Mit +0,22% (AK S), +0,20% (AK I / AK F) bzw. +0,19% (AK R) konnte der PARAGON UI Fonds im Berichtsmonat in einem positiven Kapitalmarktumfeld weiterhin seinen stabilen Aufwärtspfad fortführen und neue Allzeithochs produzieren.

Die Geldpolitik hat auf die jüngsten konjunkturellen Entwicklungen sehr heftig reagiert. Schließlich waren es in den USA Anfang Januar „nur“ die deutlichen Verschlechterungen an Aktien- und Kreditmärkten, aber eben noch keine „harten“ konjunkturellen Veränderungen, die die Fed zu einem „Exit vom Exit“ ihrer Geldpolitik veranlasste. Auch in Euroland trat die Notenbank auf die Bremse vom Ausstieg: Der zinspolitische Ausblick wurde weiter in die Zukunft verschoben. Die großen Zentralbanken sind somit auf einen zurückhaltenden Kurs umgeschwenkt, was die Risikowahrnehmung an den Märkten stärker zurückgehen ließ. Unterstützt wurde dies durch positive Äußerungen über den Verlauf der Handelsgespräche zwischen den USA und China sowie der Optimismus, dass ein harter Brexit doch noch vermieden werden kann.
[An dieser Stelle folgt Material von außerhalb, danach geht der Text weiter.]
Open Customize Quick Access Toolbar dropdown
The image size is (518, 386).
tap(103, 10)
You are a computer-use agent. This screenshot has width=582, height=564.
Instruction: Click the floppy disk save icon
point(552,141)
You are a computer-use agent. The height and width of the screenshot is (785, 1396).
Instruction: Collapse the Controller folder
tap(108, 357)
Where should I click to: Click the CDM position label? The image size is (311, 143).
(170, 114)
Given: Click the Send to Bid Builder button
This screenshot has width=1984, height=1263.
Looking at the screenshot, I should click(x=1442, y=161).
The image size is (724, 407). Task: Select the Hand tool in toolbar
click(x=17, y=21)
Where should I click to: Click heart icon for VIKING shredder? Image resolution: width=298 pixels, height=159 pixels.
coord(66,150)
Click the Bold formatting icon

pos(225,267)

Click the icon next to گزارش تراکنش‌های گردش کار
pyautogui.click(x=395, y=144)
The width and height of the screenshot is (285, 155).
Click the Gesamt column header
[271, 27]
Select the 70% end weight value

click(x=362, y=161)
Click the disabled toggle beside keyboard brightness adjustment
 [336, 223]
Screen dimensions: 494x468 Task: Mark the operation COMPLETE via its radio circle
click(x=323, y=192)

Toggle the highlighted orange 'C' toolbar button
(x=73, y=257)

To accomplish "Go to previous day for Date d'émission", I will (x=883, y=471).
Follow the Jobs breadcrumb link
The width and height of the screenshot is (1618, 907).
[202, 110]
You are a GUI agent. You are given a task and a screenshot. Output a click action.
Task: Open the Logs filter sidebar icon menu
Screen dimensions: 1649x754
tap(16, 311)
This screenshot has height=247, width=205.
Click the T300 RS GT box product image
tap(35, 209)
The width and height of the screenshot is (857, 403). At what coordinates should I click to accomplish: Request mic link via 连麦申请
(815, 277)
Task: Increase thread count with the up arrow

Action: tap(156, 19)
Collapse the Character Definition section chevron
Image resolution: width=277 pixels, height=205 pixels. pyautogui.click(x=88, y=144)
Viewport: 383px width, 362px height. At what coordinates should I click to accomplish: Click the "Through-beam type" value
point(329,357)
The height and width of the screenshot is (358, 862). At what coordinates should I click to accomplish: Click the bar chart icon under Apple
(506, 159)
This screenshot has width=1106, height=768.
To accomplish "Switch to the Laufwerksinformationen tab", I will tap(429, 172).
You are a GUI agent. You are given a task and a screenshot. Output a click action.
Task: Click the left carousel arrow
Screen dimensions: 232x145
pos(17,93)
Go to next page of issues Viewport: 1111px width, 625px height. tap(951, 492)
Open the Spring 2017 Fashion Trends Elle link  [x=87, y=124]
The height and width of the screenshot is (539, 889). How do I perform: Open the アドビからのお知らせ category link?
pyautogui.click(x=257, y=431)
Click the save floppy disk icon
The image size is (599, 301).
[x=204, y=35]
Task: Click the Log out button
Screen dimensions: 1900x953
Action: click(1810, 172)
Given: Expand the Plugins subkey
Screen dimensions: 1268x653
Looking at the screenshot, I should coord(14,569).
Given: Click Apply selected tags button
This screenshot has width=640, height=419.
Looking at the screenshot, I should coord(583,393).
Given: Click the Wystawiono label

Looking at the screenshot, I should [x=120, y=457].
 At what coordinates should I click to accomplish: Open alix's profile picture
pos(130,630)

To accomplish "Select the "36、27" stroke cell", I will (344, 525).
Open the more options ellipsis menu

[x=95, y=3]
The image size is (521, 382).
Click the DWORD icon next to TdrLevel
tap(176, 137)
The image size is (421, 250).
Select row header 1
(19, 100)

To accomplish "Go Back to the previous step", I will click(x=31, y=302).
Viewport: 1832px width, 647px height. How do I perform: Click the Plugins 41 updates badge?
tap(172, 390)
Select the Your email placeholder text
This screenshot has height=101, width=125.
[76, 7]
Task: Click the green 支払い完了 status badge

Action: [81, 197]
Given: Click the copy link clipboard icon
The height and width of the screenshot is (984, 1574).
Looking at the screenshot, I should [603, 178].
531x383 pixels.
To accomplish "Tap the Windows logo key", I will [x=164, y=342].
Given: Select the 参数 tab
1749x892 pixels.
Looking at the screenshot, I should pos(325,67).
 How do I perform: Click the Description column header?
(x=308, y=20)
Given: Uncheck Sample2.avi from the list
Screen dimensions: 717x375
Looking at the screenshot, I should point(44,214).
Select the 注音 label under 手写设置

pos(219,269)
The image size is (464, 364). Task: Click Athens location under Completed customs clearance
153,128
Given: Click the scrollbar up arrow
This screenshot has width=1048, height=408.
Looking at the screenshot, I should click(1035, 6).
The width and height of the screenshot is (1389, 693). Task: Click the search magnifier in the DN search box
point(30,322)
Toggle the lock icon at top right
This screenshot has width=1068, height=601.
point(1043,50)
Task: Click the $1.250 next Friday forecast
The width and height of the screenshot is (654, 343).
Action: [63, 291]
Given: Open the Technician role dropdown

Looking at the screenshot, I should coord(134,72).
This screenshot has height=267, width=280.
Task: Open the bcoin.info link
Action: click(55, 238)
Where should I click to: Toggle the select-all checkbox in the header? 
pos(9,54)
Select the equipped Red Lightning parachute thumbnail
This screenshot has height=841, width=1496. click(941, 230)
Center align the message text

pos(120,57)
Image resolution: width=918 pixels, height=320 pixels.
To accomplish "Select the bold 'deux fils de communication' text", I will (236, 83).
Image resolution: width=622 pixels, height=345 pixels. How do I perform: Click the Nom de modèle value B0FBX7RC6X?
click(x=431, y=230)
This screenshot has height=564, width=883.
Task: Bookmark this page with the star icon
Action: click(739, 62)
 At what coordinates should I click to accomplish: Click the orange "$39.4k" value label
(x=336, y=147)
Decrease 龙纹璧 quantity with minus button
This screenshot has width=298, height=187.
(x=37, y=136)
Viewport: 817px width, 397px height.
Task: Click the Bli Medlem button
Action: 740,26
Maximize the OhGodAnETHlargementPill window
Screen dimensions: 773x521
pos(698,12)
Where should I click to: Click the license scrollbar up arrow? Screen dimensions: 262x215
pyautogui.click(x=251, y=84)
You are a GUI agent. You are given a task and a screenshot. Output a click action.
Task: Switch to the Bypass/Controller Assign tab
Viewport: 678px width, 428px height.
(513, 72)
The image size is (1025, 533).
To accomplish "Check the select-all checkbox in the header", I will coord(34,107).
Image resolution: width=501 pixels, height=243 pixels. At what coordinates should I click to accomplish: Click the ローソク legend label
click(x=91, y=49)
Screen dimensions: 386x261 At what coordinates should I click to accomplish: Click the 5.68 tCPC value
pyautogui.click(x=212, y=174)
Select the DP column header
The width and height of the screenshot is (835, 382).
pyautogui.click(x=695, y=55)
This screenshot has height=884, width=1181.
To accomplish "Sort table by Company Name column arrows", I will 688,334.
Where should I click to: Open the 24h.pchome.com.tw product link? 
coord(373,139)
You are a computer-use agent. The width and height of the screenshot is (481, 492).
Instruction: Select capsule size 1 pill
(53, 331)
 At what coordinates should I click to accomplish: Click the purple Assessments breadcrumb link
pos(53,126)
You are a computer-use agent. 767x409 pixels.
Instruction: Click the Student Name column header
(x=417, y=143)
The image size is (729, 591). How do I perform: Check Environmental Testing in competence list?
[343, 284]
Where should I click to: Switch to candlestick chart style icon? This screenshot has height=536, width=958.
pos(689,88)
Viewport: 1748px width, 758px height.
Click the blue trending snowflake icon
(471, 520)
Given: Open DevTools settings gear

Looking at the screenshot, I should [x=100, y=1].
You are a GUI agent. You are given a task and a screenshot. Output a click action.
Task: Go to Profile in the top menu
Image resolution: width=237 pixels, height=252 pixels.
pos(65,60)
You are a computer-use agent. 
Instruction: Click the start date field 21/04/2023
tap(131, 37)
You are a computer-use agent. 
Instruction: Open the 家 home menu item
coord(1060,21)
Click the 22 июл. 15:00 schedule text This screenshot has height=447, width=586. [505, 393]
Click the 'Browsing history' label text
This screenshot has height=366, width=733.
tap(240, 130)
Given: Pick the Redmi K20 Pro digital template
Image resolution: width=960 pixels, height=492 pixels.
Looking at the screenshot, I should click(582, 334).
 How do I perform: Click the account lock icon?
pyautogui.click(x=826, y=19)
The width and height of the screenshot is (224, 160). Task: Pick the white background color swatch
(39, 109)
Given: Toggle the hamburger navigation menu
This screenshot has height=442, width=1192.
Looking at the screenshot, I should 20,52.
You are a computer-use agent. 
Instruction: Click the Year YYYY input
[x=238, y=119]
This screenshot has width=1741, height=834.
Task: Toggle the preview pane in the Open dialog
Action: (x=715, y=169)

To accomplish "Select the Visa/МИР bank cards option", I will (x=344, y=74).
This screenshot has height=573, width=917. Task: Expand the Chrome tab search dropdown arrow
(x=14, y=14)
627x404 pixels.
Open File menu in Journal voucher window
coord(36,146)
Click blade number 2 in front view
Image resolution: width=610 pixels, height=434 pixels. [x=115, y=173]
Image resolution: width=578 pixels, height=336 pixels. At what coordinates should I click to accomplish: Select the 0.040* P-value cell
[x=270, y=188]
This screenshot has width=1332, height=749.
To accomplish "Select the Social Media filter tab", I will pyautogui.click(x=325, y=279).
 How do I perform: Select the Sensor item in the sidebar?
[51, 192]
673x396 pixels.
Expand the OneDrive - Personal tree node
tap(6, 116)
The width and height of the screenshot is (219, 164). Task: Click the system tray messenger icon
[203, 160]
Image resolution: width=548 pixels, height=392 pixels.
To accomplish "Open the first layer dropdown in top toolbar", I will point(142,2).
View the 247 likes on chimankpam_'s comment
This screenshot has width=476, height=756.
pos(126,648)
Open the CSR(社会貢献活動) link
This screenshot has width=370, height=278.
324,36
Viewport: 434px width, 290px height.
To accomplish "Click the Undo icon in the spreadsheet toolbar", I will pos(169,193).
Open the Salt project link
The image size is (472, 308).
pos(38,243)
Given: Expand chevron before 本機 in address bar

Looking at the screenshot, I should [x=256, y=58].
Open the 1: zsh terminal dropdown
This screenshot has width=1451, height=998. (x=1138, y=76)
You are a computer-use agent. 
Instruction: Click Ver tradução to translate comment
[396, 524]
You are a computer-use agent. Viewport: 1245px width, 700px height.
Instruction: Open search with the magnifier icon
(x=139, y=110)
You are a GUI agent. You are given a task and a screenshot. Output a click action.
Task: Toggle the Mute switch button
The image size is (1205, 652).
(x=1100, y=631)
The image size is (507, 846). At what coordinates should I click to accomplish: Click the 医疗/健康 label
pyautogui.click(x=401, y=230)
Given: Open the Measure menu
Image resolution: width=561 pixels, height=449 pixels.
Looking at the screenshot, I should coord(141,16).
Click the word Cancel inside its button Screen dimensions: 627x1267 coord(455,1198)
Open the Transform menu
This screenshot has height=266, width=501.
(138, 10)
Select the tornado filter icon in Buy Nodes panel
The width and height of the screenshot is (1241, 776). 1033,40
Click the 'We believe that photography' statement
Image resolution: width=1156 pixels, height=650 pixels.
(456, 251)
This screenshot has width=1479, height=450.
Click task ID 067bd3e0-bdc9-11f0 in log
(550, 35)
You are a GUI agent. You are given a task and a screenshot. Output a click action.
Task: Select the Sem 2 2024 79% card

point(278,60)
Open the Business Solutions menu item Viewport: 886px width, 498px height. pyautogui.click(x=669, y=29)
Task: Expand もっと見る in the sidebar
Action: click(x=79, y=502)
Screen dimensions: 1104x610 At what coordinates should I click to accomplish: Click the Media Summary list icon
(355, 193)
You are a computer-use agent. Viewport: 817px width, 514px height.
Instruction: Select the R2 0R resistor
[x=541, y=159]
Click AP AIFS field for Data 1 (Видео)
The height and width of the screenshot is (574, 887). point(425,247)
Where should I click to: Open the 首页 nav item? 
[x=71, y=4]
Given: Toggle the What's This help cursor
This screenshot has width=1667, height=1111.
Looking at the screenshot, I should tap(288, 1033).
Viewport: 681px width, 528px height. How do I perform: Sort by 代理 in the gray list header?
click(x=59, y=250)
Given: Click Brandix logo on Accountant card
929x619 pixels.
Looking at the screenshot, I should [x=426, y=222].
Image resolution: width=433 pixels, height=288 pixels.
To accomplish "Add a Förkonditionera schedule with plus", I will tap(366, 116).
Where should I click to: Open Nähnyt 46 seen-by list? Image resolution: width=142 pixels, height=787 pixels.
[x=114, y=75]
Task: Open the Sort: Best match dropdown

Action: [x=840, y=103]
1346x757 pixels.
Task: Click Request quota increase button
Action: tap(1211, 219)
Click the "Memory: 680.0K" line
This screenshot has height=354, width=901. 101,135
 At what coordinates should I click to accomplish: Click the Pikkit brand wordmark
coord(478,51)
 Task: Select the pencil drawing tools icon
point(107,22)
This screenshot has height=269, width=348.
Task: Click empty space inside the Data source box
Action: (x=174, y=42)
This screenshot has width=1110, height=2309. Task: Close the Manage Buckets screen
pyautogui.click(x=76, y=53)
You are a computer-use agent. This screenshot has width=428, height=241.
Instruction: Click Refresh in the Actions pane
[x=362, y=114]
An den Aktien- und Kreditmärkten setzte sich die kräftige Erholung im Berichtszeitraum entsprechend fort.

Grafik 1: Senior Financials profitieren von neuen TLTROs

Die Diskussion um die Einführung neuer TLTROs und schließlich die Ankündigung hierzu auf der letzten EZB-Sitzung hat Financials seit Jahresbeginn deutlich gegenüber Corporates im Spread aufholen lassen. Besonders profitieren konnten Banken aus der Euroland-Peripherie, da diese den größten Refinanzierungsbedarf haben. Auch haben sich die Spreads daraufhin besser entwickelt als die entsprechenden Aktienkurse (vgl. Grafik 1). Das PARAGON-Basisportfolio konnte von dieser Marktentwicklung stärker profitieren und seine Jahresverluste vom Vorjahr komplett wettmachen. Bei einer durchschnittlichen Restlaufzeit von 1,6 Jahren und einem durchschnittlichen A-Rating beträgt die Rendite im Basisportfolio aktuell 0,6% p.a. Die Modified Duration liegt weiterhin bei 1%.

Grafik 2: Multi Asset Volatilitätsindex bestehend aus VIX (equity), MOVE (bond) und CVIX (USD)

Die Implosion der Volatilitäten und anderer Risikoindikatoren hält weiter an. Die Bewegungen nach unten waren zum Teil größer als die Bewegungen nach oben während der Herbstturbulenzen. Die PARAGON-Optionsstrategie konnte in diesem Umfeld nur kleine Gewinne verbuchen. Auf der einen Seite profitiert die Strategie vom allgemeinen Rückgang der impliziten Volatilitäten (Short Volatilität), auf der anderen Seite leidet sie aber auch an den niedrigen realisierten Volatilitäten auf Monatssicht (Long Volatilität). Netto gesehen, blieben im März kleine Gewinne übrig. Insbesondere die kurz vor Verfall (15. März) stärker angestiegenen Aktienmärkte halfen, dass die gekauften Call-Spread Positionen nicht wertlos, sondern „im Geld“, verfielen.

Angesichts der Tatsache, dass sich die Märkte nun nach kurzer Zeit wieder auf relativ hohem Niveau befinden und die globale geopolitische Situation immer noch “nicht gelöst” ist, werden Strategien mit „Long Volatilität“-Charakter wieder interessant.